In an earlier entry I wrote that those water cooler moments in Breaking Bad were, inevitably, the action set pieces and the sudden bursts of violence, but it’s the quiet moments that resonate the most.
Okay, I lied, because this episode ends in a sequence* that had me yelling Holy freaking Mexican cousins! all alone at home.
The narrative’s turn towards Hank — and his subsequent impatience at a slow (and realistic!) recovery — is a welcome one; after all, Hank has been set up from the start as Walt’s future unknowing nemesis.
Dean Norris really shines in this nerve jangler of an episode. Up to now we’ve been used to seeing him as the boorish, macho clod, but his frailties and insecurities have been building up slowly throughout the season, culminating in his attack on Jesse. He finally unburdens himself to Marie, and it’s an incredible moment in their bedroom between husband and wife, but it’s a confession to the audience as well.

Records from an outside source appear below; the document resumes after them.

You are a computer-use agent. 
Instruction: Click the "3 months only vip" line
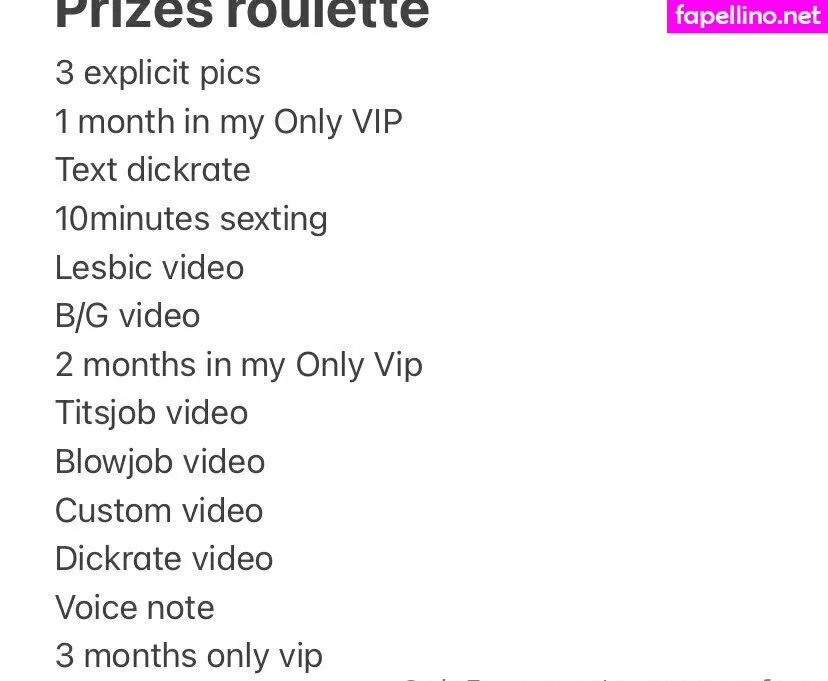pos(188,656)
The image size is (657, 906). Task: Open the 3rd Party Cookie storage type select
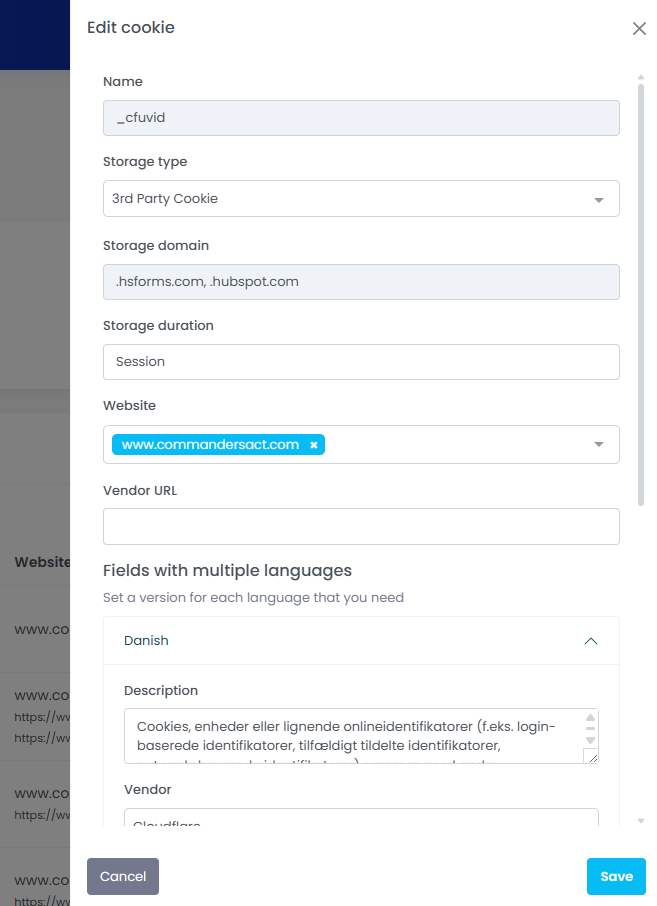pyautogui.click(x=350, y=199)
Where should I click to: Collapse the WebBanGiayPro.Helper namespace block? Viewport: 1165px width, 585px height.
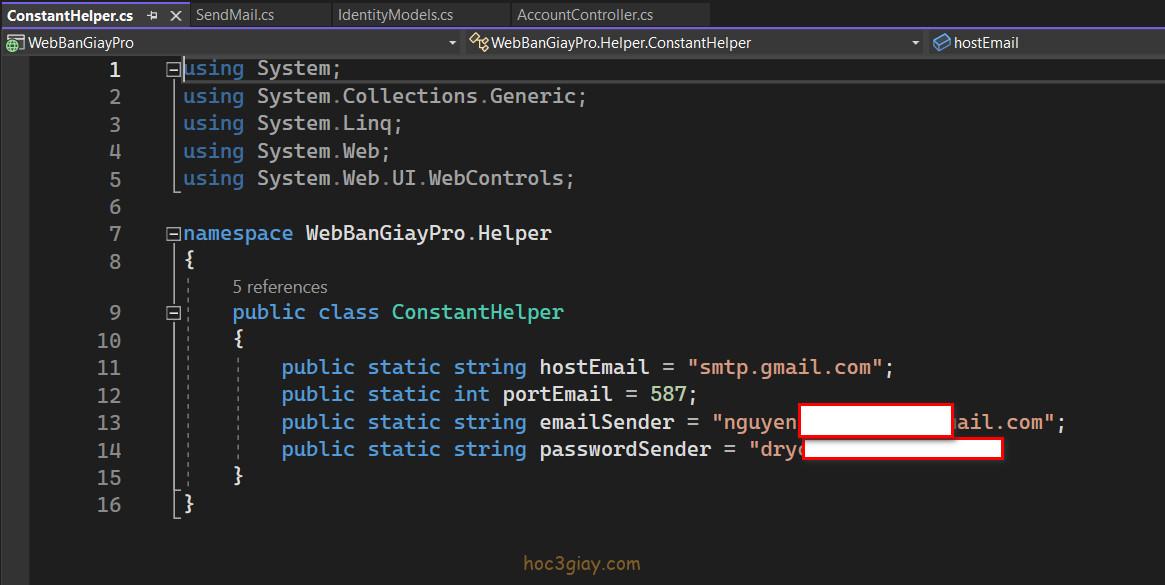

We’re made to feel for him by the end of the scene, which makes the stunner of an ending — and it feels like anything could have happened — even more powerful.
Meanwhile: Holy freaking Mexican cousins!
*The opening sequence, a flashback to the holy freaking Mexican cousins as boys, is brilliant as well — all of two minutes long, maybe, but it says loads about the assassins’ relationship to each other than their cartoonish portrayal would otherwise.